Out cold wasn’t good enough. That’s how he’d left Kiera, but I wasn’t giving him the chance to have better aim next time. W
ith Ryker, there would always be a next time. He wouldn’t stop until we were all completely broken. No. He’d taken enough from us. The branch in both hands, I continued leveling it down on his head, like Ryker had beaten me and my brothers with a baseball bat too many times to count. Hot, wasted blood turned the snow to strawberry slush. The man’s face had been replaced by pulp. Holy shit. He was definitely dead. The gravity of what I’d done brought me to my knees beside him.
I’d never killed a human before. Deer, elk, and moose, of course. We needed them to survive. One lonely area of my brain attempted to think rationally, reminding me if I hadn’t done this Kiera, one of her friends, or my brothers could have suffered the same fate. But it didn’t take the absolute finality away from being responsible for someone’s last breath.
This secret would follow me to the grave. Baron Channing didn’t kill humans. I didn’t want this war between the packs and everything that went along with it. Especially this. But I’d never forget the way I felt now, my heart pounding against my rib cage with adrenaline, the nausea from looking at the attacker’s ruined face. This could never be just part of my job. Shadow and Major might be able to look themselves in the mirror after something like this, but I wasn’t going to recognize the man in the reflection anymore.
Thankful my ski jacket and pants hid the blood splatters, I went back to Kiera.

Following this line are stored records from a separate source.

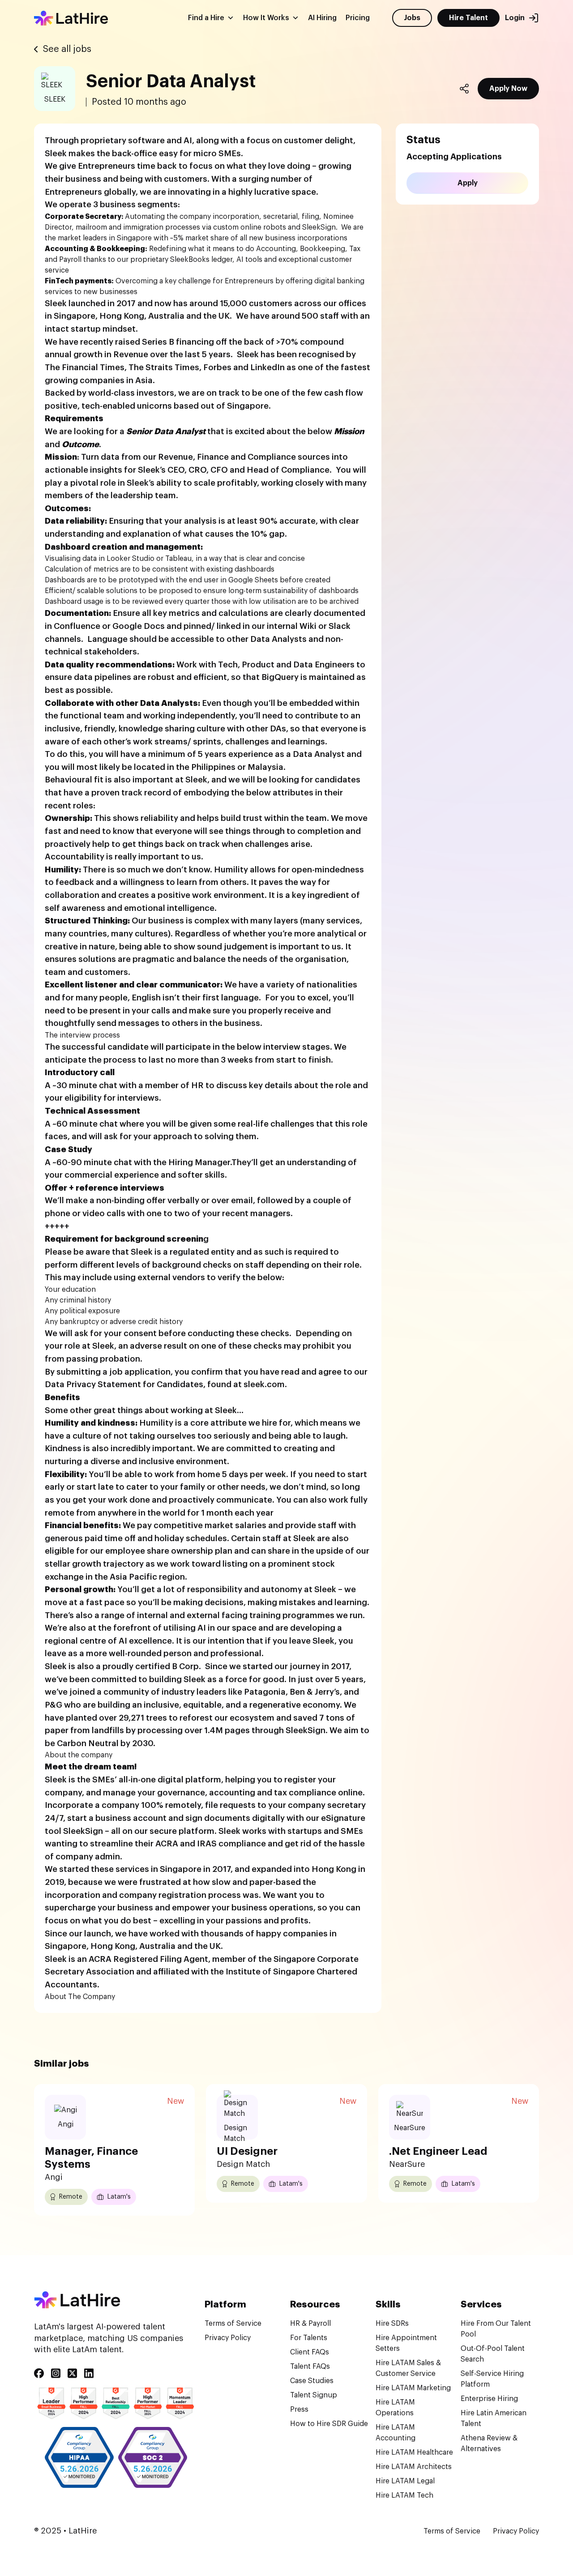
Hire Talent (468, 17)
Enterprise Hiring (489, 2398)
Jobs (412, 17)
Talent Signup (313, 2395)
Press (299, 2409)
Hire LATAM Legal (405, 2481)
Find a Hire (206, 17)
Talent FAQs (310, 2366)
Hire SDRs (392, 2323)
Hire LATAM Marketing (413, 2388)
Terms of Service (233, 2323)
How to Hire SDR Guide (329, 2423)
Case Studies (312, 2380)
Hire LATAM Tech (404, 2495)
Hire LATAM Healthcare (414, 2452)
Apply (468, 183)
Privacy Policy (228, 2337)
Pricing (358, 17)
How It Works (266, 17)
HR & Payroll (310, 2323)
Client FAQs (309, 2352)
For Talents (308, 2337)
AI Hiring (322, 17)
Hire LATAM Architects (414, 2466)
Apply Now (508, 88)
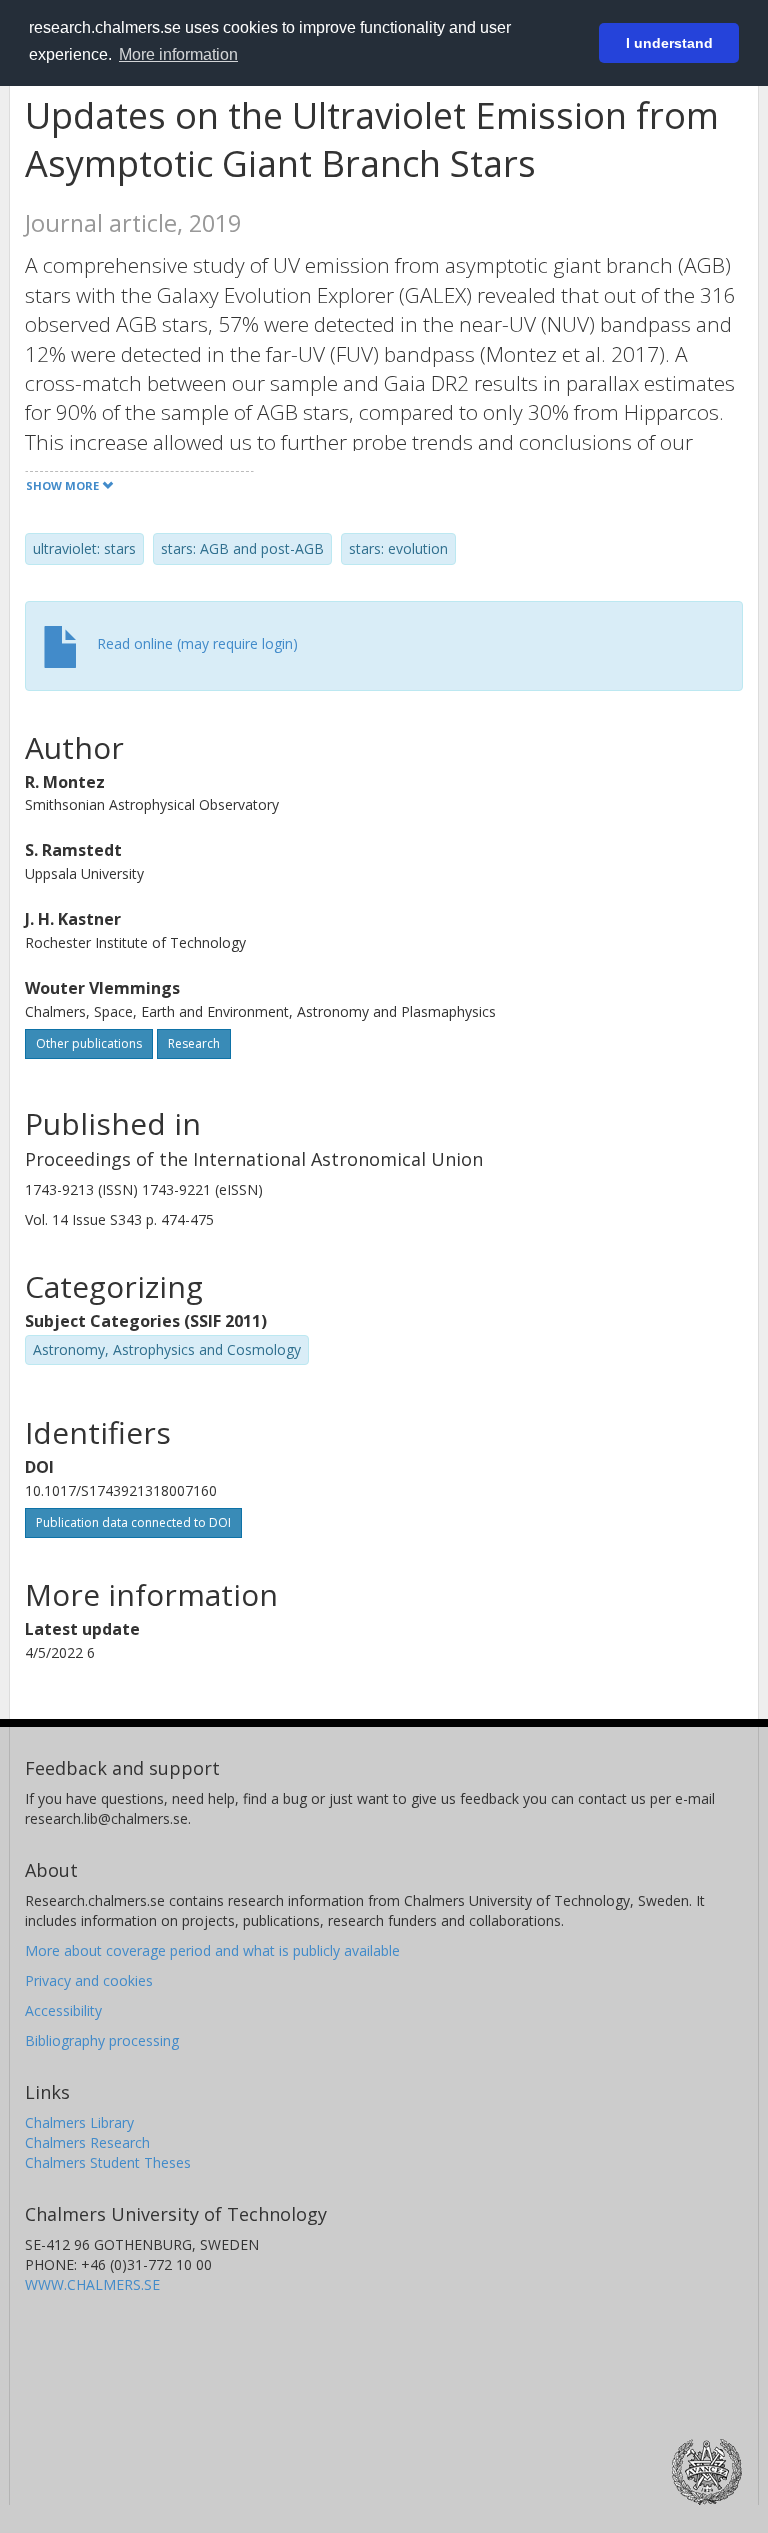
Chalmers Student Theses (108, 2162)
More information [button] (178, 54)
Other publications (89, 1043)
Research (194, 1043)
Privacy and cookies (89, 1980)
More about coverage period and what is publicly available (212, 1950)
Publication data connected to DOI (133, 1522)
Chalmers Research (87, 2142)
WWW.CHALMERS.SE (92, 2284)
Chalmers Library (79, 2122)
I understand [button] (669, 43)
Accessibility (63, 2010)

The crowd had thinned.
“What the hell are you doing?” the woman who’d been checking Kiera for injuries cried. “You can’t move her. We don’t know what happened. Help is on the way!”
“I am the help,” I roared, pulling her limp body into my arms. “She’s going to be fine.”
Protests echoed behind me as I broke away from the crowd. I didn’t respond, I couldn’t convince them I was right. I’d been stupid to ride so far ahead of Kiera. No one followed me, just gave me glares and odd looks as I marched through the snow, the dead weight of an unconscious woman hanging from my arms. I had to go slow to keep my footing, not to hurt her anymore. As far as I knew, the blow to the head was the only injury she had.